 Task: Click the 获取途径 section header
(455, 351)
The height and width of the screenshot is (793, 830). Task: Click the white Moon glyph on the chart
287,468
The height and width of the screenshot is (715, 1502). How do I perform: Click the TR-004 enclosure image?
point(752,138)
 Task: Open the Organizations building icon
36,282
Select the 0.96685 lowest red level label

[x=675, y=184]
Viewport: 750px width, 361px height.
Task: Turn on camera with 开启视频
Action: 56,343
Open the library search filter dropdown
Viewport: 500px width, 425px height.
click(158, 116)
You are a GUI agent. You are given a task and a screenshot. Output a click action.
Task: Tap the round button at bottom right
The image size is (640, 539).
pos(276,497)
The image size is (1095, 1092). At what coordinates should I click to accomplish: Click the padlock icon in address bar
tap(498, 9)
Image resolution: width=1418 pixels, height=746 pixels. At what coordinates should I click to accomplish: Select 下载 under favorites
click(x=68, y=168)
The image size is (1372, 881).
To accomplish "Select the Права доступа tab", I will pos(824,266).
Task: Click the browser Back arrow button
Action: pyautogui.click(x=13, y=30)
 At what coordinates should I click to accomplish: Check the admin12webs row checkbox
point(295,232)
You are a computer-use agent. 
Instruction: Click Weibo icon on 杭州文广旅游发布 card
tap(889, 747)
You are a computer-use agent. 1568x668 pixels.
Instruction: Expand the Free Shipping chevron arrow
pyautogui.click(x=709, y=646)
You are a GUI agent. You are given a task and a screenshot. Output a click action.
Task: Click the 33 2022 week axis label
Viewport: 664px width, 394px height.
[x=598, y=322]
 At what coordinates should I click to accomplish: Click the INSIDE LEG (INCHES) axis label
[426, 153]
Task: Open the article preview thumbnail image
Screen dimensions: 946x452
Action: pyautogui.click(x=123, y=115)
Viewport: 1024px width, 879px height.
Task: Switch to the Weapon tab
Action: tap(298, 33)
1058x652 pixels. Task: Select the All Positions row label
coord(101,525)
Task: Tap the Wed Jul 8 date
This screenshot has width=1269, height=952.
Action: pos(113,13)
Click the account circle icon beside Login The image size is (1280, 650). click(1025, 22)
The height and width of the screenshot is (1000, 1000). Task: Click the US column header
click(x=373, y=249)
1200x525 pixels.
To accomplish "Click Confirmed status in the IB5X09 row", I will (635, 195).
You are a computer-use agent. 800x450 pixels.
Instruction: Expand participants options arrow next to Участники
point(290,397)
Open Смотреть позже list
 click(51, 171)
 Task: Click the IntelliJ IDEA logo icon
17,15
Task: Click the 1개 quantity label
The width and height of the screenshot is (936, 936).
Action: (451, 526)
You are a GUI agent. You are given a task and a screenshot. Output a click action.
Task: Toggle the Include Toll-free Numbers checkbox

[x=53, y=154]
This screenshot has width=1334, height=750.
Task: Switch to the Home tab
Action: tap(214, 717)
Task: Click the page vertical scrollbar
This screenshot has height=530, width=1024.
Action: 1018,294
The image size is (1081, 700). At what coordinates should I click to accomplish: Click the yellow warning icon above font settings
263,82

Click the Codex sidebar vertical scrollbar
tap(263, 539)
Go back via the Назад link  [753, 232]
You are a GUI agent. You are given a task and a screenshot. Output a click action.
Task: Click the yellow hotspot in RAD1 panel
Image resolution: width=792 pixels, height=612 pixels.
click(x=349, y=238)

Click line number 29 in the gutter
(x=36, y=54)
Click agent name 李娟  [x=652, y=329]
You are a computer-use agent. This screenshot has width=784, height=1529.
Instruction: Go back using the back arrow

TASK BRIEF>
What are the lines above that hold the string "computer"? Copy them.

SOLUTION>
You are a computer-use agent. 
You are a computer-use agent. 1568x668 pixels.
You are a computer-use agent. 800x450 pixels.
You are a computer-use agent. This screenshot has width=784, height=1529.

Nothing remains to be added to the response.